→ The task
Reproduce the records precisely. Every line should be included.
━━ Entries supplied ━━
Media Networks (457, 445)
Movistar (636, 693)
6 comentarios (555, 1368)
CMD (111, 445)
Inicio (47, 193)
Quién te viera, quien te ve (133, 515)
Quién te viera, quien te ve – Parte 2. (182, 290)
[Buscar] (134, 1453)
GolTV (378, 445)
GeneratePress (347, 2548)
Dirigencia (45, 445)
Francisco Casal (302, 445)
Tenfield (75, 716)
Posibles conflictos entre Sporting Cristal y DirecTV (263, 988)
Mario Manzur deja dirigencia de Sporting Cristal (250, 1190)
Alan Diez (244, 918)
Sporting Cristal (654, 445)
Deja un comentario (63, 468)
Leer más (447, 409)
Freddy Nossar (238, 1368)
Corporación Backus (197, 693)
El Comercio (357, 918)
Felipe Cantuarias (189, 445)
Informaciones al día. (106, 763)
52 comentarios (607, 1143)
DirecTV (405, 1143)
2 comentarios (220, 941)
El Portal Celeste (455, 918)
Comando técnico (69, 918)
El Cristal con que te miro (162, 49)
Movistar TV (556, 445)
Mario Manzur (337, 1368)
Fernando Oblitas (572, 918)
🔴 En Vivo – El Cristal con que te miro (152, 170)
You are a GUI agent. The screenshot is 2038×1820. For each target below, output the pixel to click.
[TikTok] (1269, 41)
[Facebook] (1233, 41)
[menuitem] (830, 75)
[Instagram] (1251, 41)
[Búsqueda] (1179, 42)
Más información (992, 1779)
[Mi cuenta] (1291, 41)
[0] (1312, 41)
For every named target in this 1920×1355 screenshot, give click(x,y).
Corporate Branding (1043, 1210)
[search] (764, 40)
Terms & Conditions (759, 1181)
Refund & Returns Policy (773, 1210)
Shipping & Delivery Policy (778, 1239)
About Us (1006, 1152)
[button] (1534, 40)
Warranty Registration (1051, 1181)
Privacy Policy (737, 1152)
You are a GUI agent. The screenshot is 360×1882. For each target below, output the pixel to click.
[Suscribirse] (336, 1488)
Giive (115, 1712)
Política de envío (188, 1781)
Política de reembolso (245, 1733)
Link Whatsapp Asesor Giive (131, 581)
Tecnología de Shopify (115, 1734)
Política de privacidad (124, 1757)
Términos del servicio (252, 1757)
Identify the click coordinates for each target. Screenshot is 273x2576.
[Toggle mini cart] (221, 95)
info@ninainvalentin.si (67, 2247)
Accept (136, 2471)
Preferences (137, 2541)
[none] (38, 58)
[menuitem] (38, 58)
━━━
→ Exercise result
Media Networks (457, 445)
Movistar (636, 693)
6 comentarios (555, 1368)
CMD (111, 445)
Inicio (47, 193)
Quién te viera, quien te ve (133, 515)
Quién te viera, quien te ve – Parte 2. (182, 290)
[Buscar] (134, 1453)
GolTV (378, 445)
GeneratePress (347, 2548)
Dirigencia (45, 445)
Francisco Casal (302, 445)
Tenfield (75, 716)
Posibles conflictos entre Sporting Cristal y DirecTV (263, 988)
Mario Manzur deja dirigencia de Sporting Cristal (250, 1190)
Alan Diez (244, 918)
Sporting Cristal (654, 445)
Deja un comentario (63, 468)
Leer más (447, 409)
Freddy Nossar (238, 1368)
Corporación Backus (197, 693)
El Comercio (357, 918)
Felipe Cantuarias (189, 445)
Informaciones al día. (106, 763)
52 comentarios (607, 1143)
DirecTV (405, 1143)
2 comentarios (220, 941)
El Portal Celeste (455, 918)
Comando técnico (69, 918)
El Cristal con que te miro (162, 49)
Movistar TV (556, 445)
Mario Manzur (337, 1368)
Fernando Oblitas (572, 918)
🔴 En Vivo – El Cristal con que te miro (152, 170)
You are a GUI agent. The screenshot is 2038×1820. For each target below, output the pixel to click.
[TikTok] (1269, 41)
[Facebook] (1233, 41)
[menuitem] (830, 75)
[Instagram] (1251, 41)
[Búsqueda] (1179, 42)
Más información (992, 1779)
[Mi cuenta] (1291, 41)
[0] (1312, 41)
For every named target in this 1920×1355 screenshot, give click(x,y).
Corporate Branding (1043, 1210)
[search] (764, 40)
Terms & Conditions (759, 1181)
Refund & Returns Policy (773, 1210)
Shipping & Delivery Policy (778, 1239)
About Us (1006, 1152)
[button] (1534, 40)
Warranty Registration (1051, 1181)
Privacy Policy (737, 1152)
You are a GUI agent. The screenshot is 360×1882. For each target below, output the pixel to click.
[Suscribirse] (336, 1488)
Giive (115, 1712)
Política de envío (188, 1781)
Política de reembolso (245, 1733)
Link Whatsapp Asesor Giive (131, 581)
Tecnología de Shopify (115, 1734)
Política de privacidad (124, 1757)
Términos del servicio (252, 1757)
Identify the click coordinates for each target. Screenshot is 273x2576.
[Toggle mini cart] (221, 95)
info@ninainvalentin.si (67, 2247)
Accept (136, 2471)
Preferences (137, 2541)
[none] (38, 58)
[menuitem] (38, 58)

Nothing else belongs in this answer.